TASK DETAILS: Can you duplicate all of the data below, line for line and unchanged?

Stored records:
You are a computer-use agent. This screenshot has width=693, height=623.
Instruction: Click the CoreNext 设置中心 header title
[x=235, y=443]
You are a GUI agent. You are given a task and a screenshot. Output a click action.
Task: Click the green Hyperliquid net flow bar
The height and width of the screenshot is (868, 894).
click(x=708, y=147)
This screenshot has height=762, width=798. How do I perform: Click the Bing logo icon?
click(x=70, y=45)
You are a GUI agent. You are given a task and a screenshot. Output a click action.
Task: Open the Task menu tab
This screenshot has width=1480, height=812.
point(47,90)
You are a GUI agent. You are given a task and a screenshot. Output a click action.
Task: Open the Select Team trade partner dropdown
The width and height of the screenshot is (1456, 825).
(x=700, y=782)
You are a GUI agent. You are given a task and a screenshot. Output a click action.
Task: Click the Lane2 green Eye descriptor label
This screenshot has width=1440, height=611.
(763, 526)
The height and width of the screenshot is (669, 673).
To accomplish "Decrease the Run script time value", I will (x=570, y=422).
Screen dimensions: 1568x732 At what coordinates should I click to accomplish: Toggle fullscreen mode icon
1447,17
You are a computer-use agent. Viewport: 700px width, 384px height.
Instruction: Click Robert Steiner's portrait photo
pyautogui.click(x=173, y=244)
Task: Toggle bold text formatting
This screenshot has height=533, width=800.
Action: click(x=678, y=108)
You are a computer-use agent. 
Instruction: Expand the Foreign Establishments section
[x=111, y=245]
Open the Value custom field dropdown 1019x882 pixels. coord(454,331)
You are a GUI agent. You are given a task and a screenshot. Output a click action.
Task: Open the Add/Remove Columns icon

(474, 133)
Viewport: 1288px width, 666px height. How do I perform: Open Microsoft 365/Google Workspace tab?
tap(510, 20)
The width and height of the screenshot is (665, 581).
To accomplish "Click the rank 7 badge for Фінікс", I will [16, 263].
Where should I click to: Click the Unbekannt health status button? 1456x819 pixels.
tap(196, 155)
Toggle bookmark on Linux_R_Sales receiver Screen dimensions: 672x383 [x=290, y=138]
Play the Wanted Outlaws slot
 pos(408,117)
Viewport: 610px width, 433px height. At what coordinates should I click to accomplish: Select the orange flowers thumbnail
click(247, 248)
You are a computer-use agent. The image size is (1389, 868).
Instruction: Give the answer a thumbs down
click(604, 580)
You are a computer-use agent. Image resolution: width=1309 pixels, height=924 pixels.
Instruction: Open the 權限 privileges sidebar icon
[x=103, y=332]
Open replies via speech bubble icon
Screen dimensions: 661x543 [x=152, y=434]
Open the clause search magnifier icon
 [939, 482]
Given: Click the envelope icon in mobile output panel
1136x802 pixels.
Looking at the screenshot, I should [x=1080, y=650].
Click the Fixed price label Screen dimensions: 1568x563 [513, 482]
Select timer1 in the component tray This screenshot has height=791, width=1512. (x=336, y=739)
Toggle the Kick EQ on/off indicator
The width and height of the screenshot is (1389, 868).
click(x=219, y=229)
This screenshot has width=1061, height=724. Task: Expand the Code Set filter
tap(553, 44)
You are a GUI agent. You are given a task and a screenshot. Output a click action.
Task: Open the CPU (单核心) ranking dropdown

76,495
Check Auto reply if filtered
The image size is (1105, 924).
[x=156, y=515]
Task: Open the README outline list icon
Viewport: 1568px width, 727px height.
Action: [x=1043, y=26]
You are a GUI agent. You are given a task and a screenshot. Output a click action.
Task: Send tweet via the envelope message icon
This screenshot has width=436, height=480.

FINISHED TASK:
You are a computer-use agent. This screenshot has width=693, height=623.
Instruction: Click the CoreNext 设置中心 header title
[x=235, y=443]
You are a GUI agent. You are given a task and a screenshot. Output a click action.
Task: Click the green Hyperliquid net flow bar
The height and width of the screenshot is (868, 894).
click(x=708, y=147)
This screenshot has height=762, width=798. How do I perform: Click the Bing logo icon?
click(x=70, y=45)
You are a GUI agent. You are given a task and a screenshot. Output a click action.
Task: Open the Task menu tab
This screenshot has width=1480, height=812.
point(47,90)
You are a GUI agent. You are given a task and a screenshot. Output a click action.
Task: Open the Select Team trade partner dropdown
The width and height of the screenshot is (1456, 825).
(x=700, y=782)
You are a GUI agent. You are given a task and a screenshot. Output a click action.
Task: Click the Lane2 green Eye descriptor label
This screenshot has width=1440, height=611.
(763, 526)
The height and width of the screenshot is (669, 673).
To accomplish "Decrease the Run script time value", I will (x=570, y=422).
Screen dimensions: 1568x732 At what coordinates should I click to accomplish: Toggle fullscreen mode icon
1447,17
You are a computer-use agent. Viewport: 700px width, 384px height.
Instruction: Click Robert Steiner's portrait photo
pyautogui.click(x=173, y=244)
Task: Toggle bold text formatting
This screenshot has height=533, width=800.
Action: click(x=678, y=108)
You are a computer-use agent. 
Instruction: Expand the Foreign Establishments section
[x=111, y=245]
Open the Value custom field dropdown 1019x882 pixels. coord(454,331)
You are a GUI agent. You are given a task and a screenshot. Output a click action.
Task: Open the Add/Remove Columns icon

(474, 133)
Viewport: 1288px width, 666px height. How do I perform: Open Microsoft 365/Google Workspace tab?
tap(510, 20)
The width and height of the screenshot is (665, 581).
To accomplish "Click the rank 7 badge for Фінікс", I will [16, 263].
Where should I click to: Click the Unbekannt health status button? 1456x819 pixels.
tap(196, 155)
Toggle bookmark on Linux_R_Sales receiver Screen dimensions: 672x383 [x=290, y=138]
Play the Wanted Outlaws slot
 pos(408,117)
Viewport: 610px width, 433px height. At what coordinates should I click to accomplish: Select the orange flowers thumbnail
click(247, 248)
You are a computer-use agent. The image size is (1389, 868).
Instruction: Give the answer a thumbs down
click(604, 580)
You are a computer-use agent. Image resolution: width=1309 pixels, height=924 pixels.
Instruction: Open the 權限 privileges sidebar icon
[x=103, y=332]
Open replies via speech bubble icon
Screen dimensions: 661x543 [x=152, y=434]
Open the clause search magnifier icon
 [939, 482]
Given: Click the envelope icon in mobile output panel
1136x802 pixels.
Looking at the screenshot, I should [x=1080, y=650].
Click the Fixed price label Screen dimensions: 1568x563 [513, 482]
Select timer1 in the component tray This screenshot has height=791, width=1512. (x=336, y=739)
Toggle the Kick EQ on/off indicator
The width and height of the screenshot is (1389, 868).
click(x=219, y=229)
This screenshot has width=1061, height=724. Task: Expand the Code Set filter
tap(553, 44)
You are a GUI agent. You are given a task and a screenshot. Output a click action.
Task: Open the CPU (单核心) ranking dropdown

76,495
Check Auto reply if filtered
The image size is (1105, 924).
[x=156, y=515]
Task: Open the README outline list icon
Viewport: 1568px width, 727px height.
Action: [x=1043, y=26]
You are a GUI agent. You are given a task and a screenshot. Output a click action.
Task: Send tweet via the envelope message icon
This screenshot has width=436, height=480.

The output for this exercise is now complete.